Layton Colt (laytoncolt) wrote in nixa_jane,
Layton Colt
laytoncolt
nixa_jane

SGA: Saving John (PG-13), Gen.

Rodney's still not sure how John never manages to get as mud splattered as the rest of them.



"It's okay, it's okay," he says, over and over, because he can't reach any of those other words in his overblown vocabulary, and it's better than nothing at all.

John is shaking and cold. His skin is drained so white Rodney can see the blue lines of blood underneath the surface. He tries not to look too closely; biology was never really his thing. He always thought it would be kind of cool to be an android, all spinning gears and wires and none of that messy blood stuff, with pumping hearts and breakable veins and too many weaknesses.

He wouldn't admit to it even under pain of death, but he's always thought Robocop was at least as cool as Batman.

But focus.

He couldn't afford to lose it, too.

"You know I almost didn't come," John says, conversationally. The dark circles under his eyes seem to be growing wider and darker by the minute, and Rodney hates that he can't stop it, not any of it.

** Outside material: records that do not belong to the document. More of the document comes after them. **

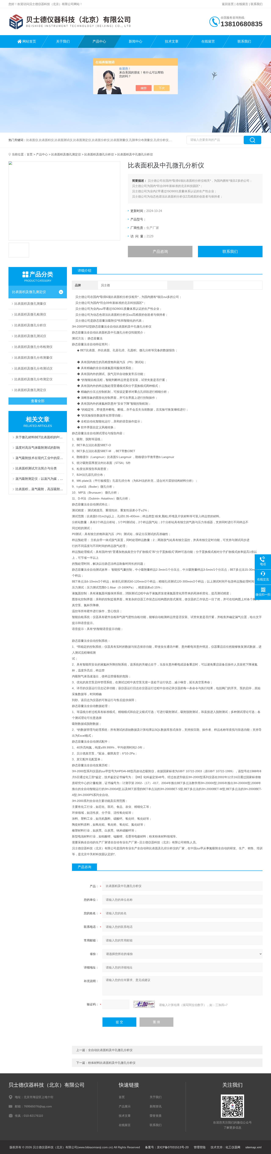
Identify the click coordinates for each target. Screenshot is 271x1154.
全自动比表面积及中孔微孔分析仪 (110, 1050)
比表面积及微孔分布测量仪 (33, 357)
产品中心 (99, 41)
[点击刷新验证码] (144, 1004)
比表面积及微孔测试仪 (30, 336)
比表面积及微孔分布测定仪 (33, 379)
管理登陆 (200, 1147)
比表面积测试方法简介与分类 (36, 468)
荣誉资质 (156, 1115)
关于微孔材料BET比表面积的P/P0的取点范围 (39, 437)
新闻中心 (135, 41)
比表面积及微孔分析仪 (99, 154)
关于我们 (63, 41)
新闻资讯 (156, 1106)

John is a total slacker but he can do it, easy. Think up some crazy Hail Mary in the knick of time and pull it off with a charming grin, somehow keeping his hairstyle all the while. Rodney's still not sure how John never manages to get as mud splattered as the rest of them.

"You shouldn't talk," he says. He doesn't even really know if that's true. Maybe he's supposed to keep him talking. Keep him awake, wasn't that the routine? Falling asleep is supposed to be peaceful but you don't come back when you do it in a place like this. "I mean, talk."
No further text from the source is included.